Study on mitochondrial DNA mutation in patients with primary multiple myeloma
10.3760/cma.j.issn.1009-9921.2019.02.007
- VernacularTitle:初发多发性骨髓瘤患者线粒体DNA突变情况研究
- Author:
Jing WANG
1
;
Yongan ZHOU
;
Liping SU
;
Fengmin LI
;
Ming CHEN
Author Information
1. 河北省秦皇岛市第一医院血液科 066000
- Keywords:
Multiple myeloma;
Mitochondrial;
DNA mutation
- From:
Journal of Leukemia & Lymphoma
2019;28(2):88-90
- CountryChina
- Language:Chinese
-
Abstract:
Objective To study the mitochondrial DNA mutation in patients with primary multiple myeloma. Methods The mitochondrial DNA of 5 patients with primary multiple myeloma in the First Hospital of Qinhuangdao from February to June 2017 were amplified by polymerase chain reaction (PCR) and sequenced directly, and the results were compared with revised Cambridge Reference Sequence (rCRS) and Human Mitochondrial Gene Database (mtDB) database.

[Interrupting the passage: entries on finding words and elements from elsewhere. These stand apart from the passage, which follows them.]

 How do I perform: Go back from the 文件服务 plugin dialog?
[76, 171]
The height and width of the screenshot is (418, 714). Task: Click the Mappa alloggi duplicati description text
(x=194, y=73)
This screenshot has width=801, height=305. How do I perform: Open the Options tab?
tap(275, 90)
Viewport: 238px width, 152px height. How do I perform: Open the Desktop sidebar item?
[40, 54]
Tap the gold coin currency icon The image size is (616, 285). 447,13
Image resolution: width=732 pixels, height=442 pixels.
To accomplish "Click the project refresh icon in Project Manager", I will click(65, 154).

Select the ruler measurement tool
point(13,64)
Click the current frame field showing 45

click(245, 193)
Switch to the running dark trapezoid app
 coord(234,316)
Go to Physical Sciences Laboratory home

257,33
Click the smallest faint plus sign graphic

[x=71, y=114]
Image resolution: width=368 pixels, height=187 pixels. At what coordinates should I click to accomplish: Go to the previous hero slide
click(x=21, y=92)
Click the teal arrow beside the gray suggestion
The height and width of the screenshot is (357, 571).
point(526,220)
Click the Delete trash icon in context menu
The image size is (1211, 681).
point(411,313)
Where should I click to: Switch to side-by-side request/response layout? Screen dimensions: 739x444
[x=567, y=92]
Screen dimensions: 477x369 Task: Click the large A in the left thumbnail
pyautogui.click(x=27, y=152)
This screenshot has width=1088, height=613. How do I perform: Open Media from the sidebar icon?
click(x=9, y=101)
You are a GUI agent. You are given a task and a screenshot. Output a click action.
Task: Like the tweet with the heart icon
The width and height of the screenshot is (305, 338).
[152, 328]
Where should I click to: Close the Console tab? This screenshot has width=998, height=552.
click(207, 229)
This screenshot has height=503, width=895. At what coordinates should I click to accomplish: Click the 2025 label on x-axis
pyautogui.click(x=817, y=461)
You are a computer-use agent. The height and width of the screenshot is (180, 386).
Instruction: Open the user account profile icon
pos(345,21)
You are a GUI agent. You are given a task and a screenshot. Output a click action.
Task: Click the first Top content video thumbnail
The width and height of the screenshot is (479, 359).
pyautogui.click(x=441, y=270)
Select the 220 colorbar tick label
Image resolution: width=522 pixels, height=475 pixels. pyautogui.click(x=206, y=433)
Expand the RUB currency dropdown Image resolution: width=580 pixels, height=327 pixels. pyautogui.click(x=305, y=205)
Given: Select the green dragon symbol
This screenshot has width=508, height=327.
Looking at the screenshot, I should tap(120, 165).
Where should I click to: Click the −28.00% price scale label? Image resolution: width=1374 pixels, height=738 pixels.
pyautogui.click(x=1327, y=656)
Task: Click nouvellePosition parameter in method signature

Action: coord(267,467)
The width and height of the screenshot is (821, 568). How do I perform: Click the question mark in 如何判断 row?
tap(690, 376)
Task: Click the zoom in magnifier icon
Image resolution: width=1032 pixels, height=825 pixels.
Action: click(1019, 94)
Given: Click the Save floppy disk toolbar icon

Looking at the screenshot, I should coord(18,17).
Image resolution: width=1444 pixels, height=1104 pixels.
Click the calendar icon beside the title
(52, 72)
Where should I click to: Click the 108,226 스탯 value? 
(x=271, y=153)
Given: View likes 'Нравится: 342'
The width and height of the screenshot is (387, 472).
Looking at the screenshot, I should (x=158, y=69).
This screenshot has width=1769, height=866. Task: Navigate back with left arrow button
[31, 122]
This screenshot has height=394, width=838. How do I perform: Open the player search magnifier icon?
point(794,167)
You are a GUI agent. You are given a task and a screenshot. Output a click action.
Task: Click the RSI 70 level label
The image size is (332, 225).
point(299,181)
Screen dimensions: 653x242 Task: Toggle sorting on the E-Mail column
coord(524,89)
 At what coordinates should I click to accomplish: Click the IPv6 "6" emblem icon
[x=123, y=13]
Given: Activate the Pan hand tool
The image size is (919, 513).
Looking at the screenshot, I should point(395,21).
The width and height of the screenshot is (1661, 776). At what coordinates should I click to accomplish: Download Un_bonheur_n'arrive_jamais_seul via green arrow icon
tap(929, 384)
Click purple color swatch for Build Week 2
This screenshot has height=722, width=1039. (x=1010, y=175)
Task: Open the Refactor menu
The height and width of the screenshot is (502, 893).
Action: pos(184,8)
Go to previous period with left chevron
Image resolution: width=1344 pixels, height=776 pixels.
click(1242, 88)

Results There were 42 mutation genes, with 52.38%(22/42) mutation genes in D-loop region, 9.52%(4/42) mutation genes in ND4L region, 2.38%(1/42) mutation genes in ND5 region, 26.19% (11/42) mutation genes in Cytb region, 7.14% (3/42) mutation genes in ND1 region, and 4.76% (2/42) mutation genes in COⅡ region. Conclusion There is a high mitochondrial DNA mutation rate in patients with primary multiple myeloma.